To maintain good corrosion properties of duplex stainless-steel welds, it is of critical importance to minimize the loss of nitrogen in the weld metal, particularly in super duplex stainless steels (SDSS) with very high nitrogen content. However, it can be difficult to retain a correct amount of nitrogen in the weld metal when welding with SDSS filler metals, even when adding nitrogen to the shielding and backing gas.
In stainless steel, pitting corrosion resistance (PRE) is a known empirical approach to link the composition to corrosion resistance properties. Stainless steels are normally ranked based
on this number to be used in different applications.
In duplex stainless steel, PREN (PRE considering nitrogen content; PREN=Cr+3.3Mo+16*N) is highly dependent on the nitrogen content in the weld metal. Nitrogen is also used to promote the formation of primary austenite after the melt pool solidifies. If the nitrogen content is too low, less austenite will form. This results in the primary weld metal having too high ferrite content compared to the thermodynamic equilibrium. The reheating from the subsequent welding passes will cause a phase transformation from ferrite to austenite, bringing the system closer to equilibrium and reducing the total energy in the system. This austenite is called secondary austenite, γ2. However. The Cr, Mo, and N content is lower in the γ2 compared to the primary austenite [1]. As shown above, these three elements are in the PREN equation, causing the γ2 phase to be more susceptible to corrosion attacks.

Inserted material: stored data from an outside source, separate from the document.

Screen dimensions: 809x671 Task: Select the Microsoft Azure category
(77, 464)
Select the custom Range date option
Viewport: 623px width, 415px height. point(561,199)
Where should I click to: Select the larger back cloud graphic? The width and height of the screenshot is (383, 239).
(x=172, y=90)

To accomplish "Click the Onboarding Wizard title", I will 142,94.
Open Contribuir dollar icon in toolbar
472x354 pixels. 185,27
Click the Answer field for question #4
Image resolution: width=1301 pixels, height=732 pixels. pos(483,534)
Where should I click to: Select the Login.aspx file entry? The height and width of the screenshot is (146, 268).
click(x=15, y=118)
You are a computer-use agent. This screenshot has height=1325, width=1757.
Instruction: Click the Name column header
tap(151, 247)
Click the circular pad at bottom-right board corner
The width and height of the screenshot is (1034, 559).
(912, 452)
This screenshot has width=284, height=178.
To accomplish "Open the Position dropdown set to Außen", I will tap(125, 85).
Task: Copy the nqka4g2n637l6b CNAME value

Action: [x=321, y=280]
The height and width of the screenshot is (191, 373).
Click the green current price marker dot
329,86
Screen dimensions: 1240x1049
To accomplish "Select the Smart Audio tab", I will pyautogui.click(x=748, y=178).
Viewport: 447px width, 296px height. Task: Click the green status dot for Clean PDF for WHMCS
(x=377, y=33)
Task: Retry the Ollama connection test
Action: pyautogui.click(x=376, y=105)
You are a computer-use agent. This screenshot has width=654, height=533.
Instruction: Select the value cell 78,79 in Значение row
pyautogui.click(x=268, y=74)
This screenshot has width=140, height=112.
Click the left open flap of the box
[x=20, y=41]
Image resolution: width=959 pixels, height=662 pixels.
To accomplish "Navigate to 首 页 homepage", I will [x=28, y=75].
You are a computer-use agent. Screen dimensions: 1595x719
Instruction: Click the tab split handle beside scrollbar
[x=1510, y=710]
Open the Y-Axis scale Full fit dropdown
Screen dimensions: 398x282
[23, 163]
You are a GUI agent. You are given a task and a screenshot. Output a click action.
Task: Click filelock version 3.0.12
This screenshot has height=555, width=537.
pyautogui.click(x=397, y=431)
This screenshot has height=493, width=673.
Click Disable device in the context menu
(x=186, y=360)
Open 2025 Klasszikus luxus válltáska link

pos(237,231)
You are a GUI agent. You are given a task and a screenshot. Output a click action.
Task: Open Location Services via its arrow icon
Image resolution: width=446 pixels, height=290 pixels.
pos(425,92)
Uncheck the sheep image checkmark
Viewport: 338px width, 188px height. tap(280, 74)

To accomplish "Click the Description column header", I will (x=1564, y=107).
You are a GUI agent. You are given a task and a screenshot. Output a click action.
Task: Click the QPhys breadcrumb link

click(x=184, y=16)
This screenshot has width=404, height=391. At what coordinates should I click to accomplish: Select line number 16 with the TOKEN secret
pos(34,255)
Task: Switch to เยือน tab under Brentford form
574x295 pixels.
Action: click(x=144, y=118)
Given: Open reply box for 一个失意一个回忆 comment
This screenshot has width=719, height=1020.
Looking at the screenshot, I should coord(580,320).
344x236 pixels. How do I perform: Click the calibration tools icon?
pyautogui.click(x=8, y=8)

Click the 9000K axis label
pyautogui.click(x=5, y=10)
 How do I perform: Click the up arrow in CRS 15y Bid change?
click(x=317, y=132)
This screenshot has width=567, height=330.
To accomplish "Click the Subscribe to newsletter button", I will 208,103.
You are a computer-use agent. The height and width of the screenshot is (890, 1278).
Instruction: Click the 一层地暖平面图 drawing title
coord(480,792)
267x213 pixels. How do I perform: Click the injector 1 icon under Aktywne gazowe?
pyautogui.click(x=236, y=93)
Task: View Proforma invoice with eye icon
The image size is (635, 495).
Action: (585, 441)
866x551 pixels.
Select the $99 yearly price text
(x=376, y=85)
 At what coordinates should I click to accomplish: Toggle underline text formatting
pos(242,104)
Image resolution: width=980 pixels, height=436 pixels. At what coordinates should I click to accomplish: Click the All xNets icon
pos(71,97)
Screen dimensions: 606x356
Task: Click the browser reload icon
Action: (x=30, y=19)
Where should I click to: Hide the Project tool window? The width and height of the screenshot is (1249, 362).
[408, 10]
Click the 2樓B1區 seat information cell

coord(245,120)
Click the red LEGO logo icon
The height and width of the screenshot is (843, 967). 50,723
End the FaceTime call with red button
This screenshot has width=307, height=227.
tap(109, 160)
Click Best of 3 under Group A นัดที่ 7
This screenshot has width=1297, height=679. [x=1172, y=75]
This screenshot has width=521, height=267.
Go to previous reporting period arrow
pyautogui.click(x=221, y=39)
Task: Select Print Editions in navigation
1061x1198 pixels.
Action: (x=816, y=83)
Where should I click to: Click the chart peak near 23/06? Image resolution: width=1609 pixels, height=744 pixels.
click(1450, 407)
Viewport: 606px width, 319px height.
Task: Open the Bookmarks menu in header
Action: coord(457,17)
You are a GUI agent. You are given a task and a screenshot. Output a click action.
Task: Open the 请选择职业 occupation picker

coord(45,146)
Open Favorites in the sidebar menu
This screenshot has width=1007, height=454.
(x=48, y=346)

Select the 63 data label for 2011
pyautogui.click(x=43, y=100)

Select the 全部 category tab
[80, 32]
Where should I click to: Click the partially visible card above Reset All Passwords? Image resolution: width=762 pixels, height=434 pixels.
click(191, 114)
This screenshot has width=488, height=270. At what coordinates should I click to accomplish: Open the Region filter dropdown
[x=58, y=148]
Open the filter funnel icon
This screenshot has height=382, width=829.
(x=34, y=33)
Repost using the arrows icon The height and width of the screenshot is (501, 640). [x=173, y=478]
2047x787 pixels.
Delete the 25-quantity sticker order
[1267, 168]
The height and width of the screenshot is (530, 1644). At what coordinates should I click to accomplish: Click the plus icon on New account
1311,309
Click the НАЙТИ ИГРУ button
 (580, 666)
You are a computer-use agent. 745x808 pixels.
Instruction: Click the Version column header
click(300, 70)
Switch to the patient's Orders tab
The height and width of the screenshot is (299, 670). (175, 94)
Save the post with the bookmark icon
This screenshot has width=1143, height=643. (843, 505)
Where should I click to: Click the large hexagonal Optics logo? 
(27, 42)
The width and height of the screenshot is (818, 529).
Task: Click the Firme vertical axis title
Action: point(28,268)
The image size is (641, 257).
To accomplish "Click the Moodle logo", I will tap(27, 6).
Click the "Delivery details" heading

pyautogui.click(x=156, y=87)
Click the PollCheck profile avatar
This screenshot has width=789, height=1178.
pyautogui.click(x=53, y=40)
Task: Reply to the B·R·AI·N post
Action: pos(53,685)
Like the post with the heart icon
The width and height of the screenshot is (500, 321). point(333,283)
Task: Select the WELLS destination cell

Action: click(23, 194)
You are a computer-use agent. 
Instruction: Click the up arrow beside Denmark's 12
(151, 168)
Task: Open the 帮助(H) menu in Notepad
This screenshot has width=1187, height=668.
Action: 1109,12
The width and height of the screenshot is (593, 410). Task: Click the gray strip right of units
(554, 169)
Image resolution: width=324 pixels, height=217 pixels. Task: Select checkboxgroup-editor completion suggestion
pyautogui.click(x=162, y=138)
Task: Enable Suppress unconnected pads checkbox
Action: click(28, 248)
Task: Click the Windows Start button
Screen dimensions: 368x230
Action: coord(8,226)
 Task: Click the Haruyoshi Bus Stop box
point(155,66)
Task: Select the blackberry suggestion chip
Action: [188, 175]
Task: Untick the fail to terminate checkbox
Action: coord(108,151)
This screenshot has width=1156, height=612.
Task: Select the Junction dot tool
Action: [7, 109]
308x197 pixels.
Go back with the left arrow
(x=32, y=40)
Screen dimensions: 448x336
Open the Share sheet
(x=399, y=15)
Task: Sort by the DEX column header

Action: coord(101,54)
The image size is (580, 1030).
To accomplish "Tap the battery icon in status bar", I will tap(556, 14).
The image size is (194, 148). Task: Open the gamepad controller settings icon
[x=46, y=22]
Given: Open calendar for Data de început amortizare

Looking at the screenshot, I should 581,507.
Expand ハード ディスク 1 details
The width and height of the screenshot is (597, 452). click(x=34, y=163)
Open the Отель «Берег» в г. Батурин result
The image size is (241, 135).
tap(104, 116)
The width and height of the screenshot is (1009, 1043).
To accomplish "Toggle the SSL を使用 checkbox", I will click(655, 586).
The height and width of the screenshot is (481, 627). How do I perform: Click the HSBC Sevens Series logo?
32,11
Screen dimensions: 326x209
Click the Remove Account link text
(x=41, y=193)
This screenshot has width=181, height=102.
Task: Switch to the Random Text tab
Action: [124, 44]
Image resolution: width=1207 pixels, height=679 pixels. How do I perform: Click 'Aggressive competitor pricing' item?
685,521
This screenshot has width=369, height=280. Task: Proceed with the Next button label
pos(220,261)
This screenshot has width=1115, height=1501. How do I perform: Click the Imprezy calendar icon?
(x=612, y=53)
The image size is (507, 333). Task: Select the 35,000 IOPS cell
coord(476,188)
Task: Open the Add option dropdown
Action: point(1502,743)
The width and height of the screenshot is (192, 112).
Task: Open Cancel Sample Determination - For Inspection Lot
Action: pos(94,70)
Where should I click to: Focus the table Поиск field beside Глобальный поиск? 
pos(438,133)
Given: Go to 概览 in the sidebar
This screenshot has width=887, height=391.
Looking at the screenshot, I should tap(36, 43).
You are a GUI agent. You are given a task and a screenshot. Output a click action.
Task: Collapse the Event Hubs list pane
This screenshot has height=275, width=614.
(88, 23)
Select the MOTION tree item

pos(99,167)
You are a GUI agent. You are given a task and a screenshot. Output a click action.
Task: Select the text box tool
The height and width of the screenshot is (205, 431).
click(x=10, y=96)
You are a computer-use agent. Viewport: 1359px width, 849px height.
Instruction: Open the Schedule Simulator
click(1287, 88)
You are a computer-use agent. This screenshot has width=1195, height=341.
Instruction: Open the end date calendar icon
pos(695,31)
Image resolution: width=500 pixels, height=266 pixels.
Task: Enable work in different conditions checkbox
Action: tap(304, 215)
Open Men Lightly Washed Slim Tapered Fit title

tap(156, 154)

Figure 1. Welding of 15mm plate with a combination of HDSS and SDSS filler metal.
The 2507 SDSS base material and the SDSS filler metal have similar PREN. Therefore, if nitrogen is lost during the welding there is a risk that the corrosion resistance of the weld metal will become lower than that of the base material, as explained above. This is not ideal, as corrosion tends to target the least noble material in a system. This is especially important when the surface area is small, such as the area of the weld root compared to the area of the surrounding base material. Also, the irregular shape of the weld bead is unfavourable to the corrosion resistance.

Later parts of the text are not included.